From Cbs To Cellular
by Richard Pitnick
Thursday, February 10, 2000
Given the critical importance of the trucking industry to the national economy, it should come as no surprise that computers and cutting-edge communications technologies have become an integral part of the business.
"The Internet and computers have totally changed the face of trucking," says Don Nielsen, owner of a Salinas-based freight company. "It used to be that it was strictly up to the driver to check gauges and detect defects, which meant a driver could run a $10,000 engine right into the ground. Now you have engines costing $20,000 that are all computerized that won't allow the driver to get the engine hot or run out of oil. You can also set the computer to limit the top-end speed."
With safety issues being a significant concern to the industry, computer and electronic braking and stability-control systems have done a lot to improve truck safety.

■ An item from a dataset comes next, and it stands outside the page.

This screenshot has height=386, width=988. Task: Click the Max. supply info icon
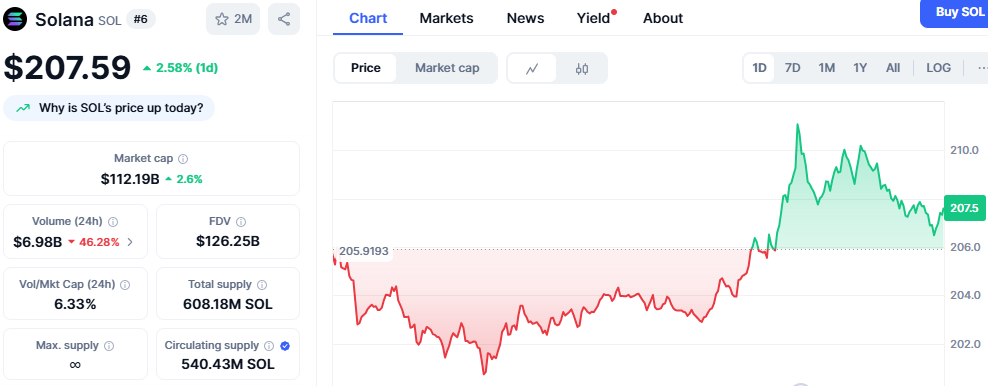(109, 346)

"You get maximum ability out of the equipment," says Nielsen. "Computer-monitored engines are more efficient and burn cleaner, and have almost doubled mileage from a pre-'85 range of 3-5 miles a gallon to 6-7 miles per gallon."
Cell phones, faxes and global positioning have completely revolutionized trucking, allowing instant communication between the trucker and freight company. With truck thefts totaling up to $12 billion a year, freight companies are installing sophisticated tracking devices to monitor valuable cargo.

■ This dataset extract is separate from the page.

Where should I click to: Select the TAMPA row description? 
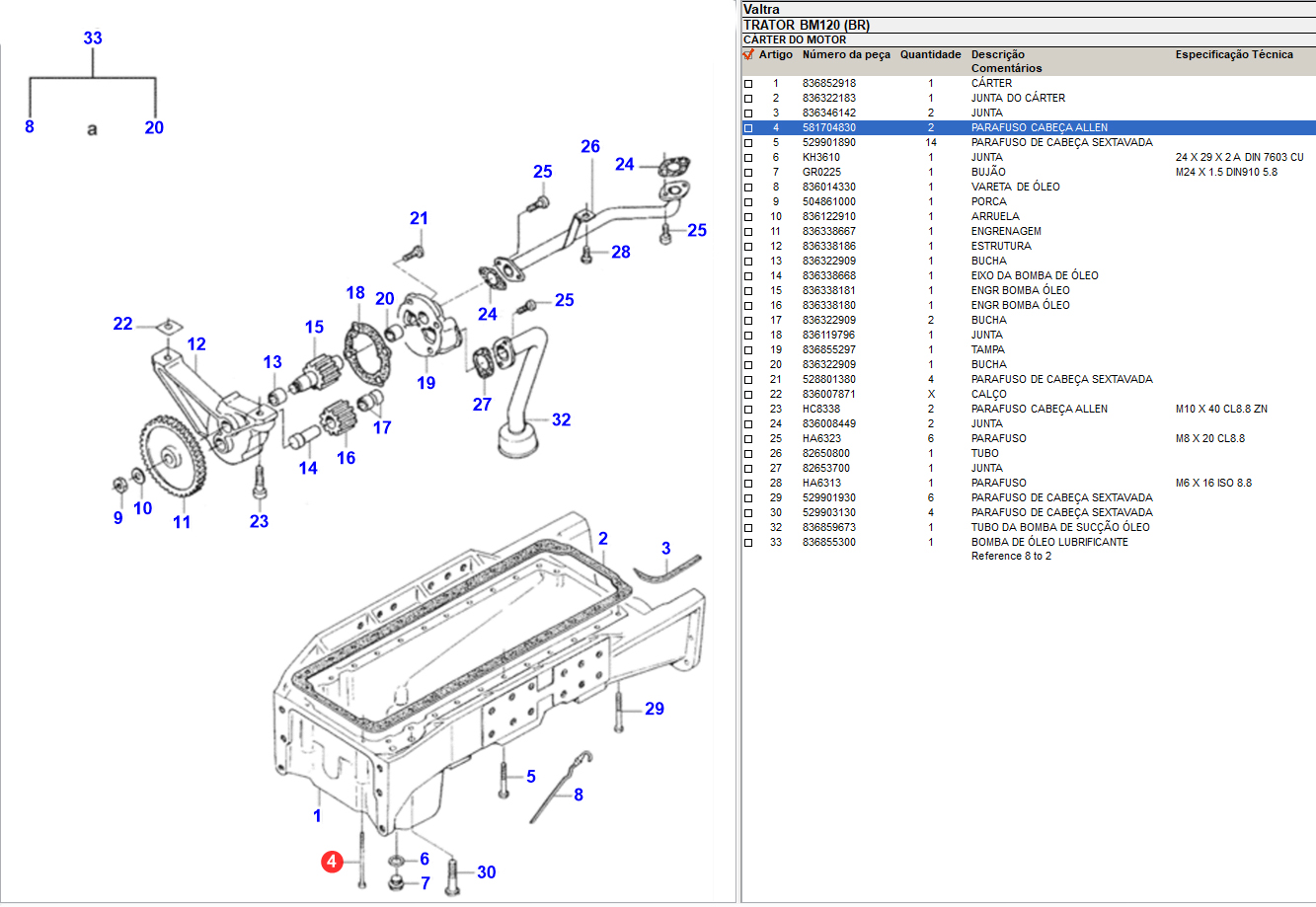(987, 350)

Laptops and cell phones have enabled truckers and freight companies to better track the progress of deliveries and increase driver productivity by maximizing the time they're are allowed to drive.
"The number of drivers that have laptops is going up to around 50 percent of long-haul truckers," says Andrew Ryder, editor of Heavy Duty Trucking magazine. "And we think truckers will adopt the Internet quickly. If you look at the demographic profiles, a trucker wouldn't be a techie kind of guy. But many who have been info-starved are aggressively trying to get info--to own their own destiny and empower them find their own loads."